2. Various ArtistsStreet Sounds Vol.6

As I was going into the fifth year at school, I was listening to The Smiths and Joy Division, wanting to be arty and sophisticated. Then I went out to the Roma wine bar, which was an upstairs/downstairs chicken-in-a-basket club. The dancefloor was small, the DJ played Latin American music and bits of jazz. It felt like going on holiday. This was our Ibiza. It was four miles away, and I could get there on my bike. You’d hear tracks like ‘The Girl From Ipanema’. There was a big thing in Coventry around Latin American jazz. If you think about More Specials, a lot of the people that worked and played on their albums were still around at that time. And there was a culture of it. At The Hope And Anchor on Friday nights, you could hear that kind of thing. You wouldn’t hear it anywhere else; it didn’t exist in a record shop. I didn’t even know what this music was called. When I was in Roma one night, Candido’s ‘Jingo’ came on. As the drum and this funky guitar kicked in I could feel myself standing up. I had goosebumps, almost like I’d shat myself in public. I thought, something has happened, and I’ve got to do something about it, otherwise people are going to notice I’m not dancing. I was fidgeting on the edge of the dancefloor thinking, no one is looking and it doesn’t matter. Is this what being in time is? I never knew what the track was called, and I couldn’t ask the DJ. I was always on the fringes. I didn’t really talk to anyone else, but everyone seemed to know what it was, except me.
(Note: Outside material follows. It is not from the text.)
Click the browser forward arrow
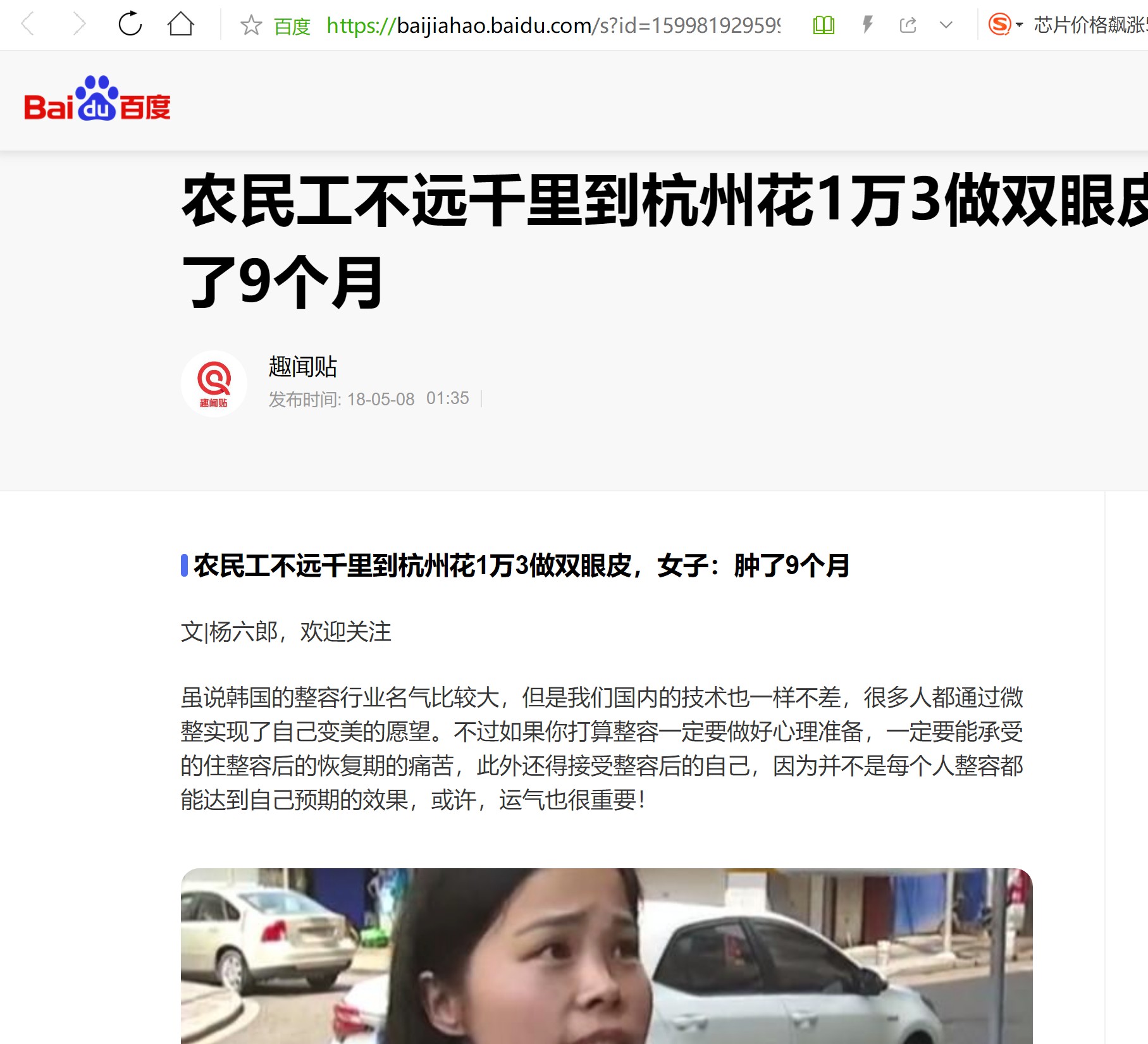This screenshot has width=1148, height=1044. coord(78,25)
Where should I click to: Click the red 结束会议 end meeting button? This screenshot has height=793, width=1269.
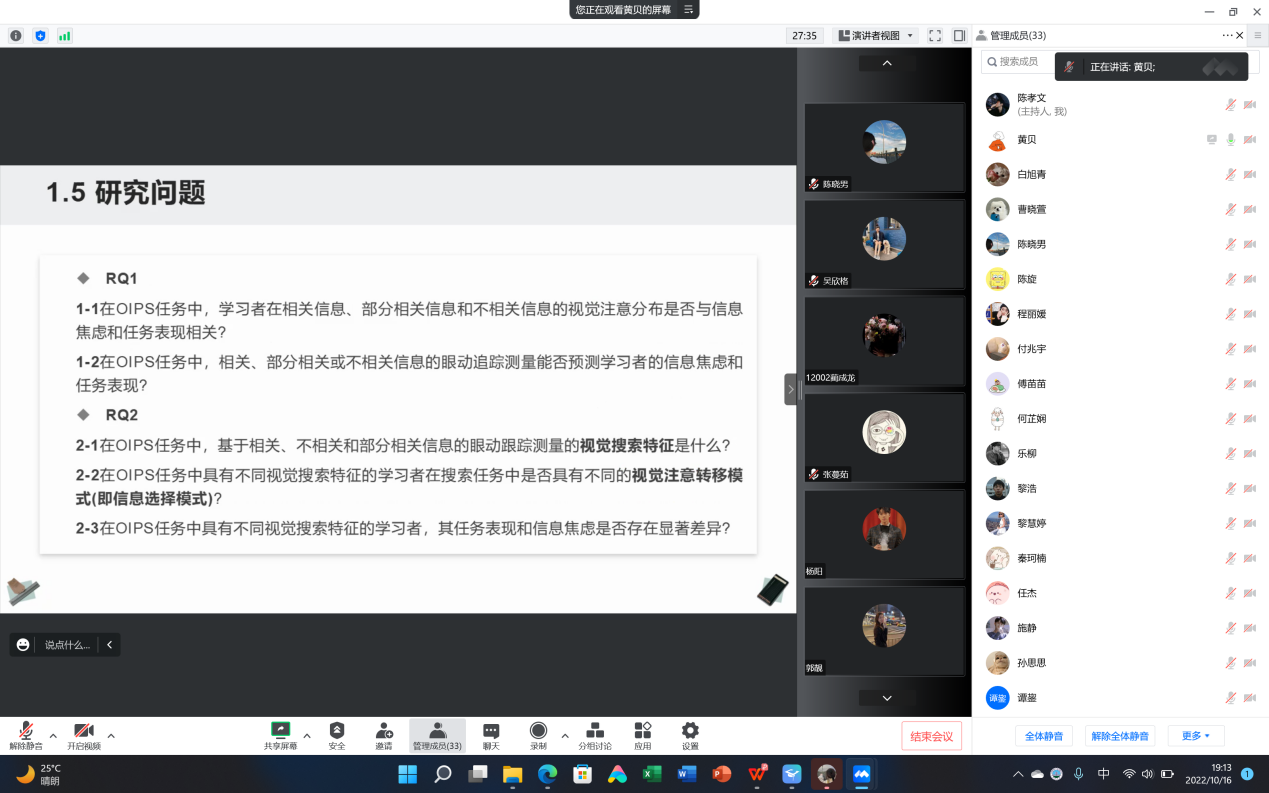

It was the opposite of listening to ‘Love Will Tear Us Apart’ in the bedroom and then going out somewhere, and hearing the music that you heard inside outside, which didn’t work at all. Then I played ‘Jingo’ in my room, and it didn’t work either. This was music that had to happen with other people and with a much better music system. It was a hugely important record that enabled me to have a life outside of the bedroom and introduced me to another life out there. At some point after moving to Sheffield, I saw the Street Sounds compilation of albums around 1986 in a second-hand shop and that’s when I realised it was ‘Jingo’. I’ve subsequently found out the original is a Nigerian record that came out in the 50s, by Babatunde Olatunji and when I heard that, it sounded even better.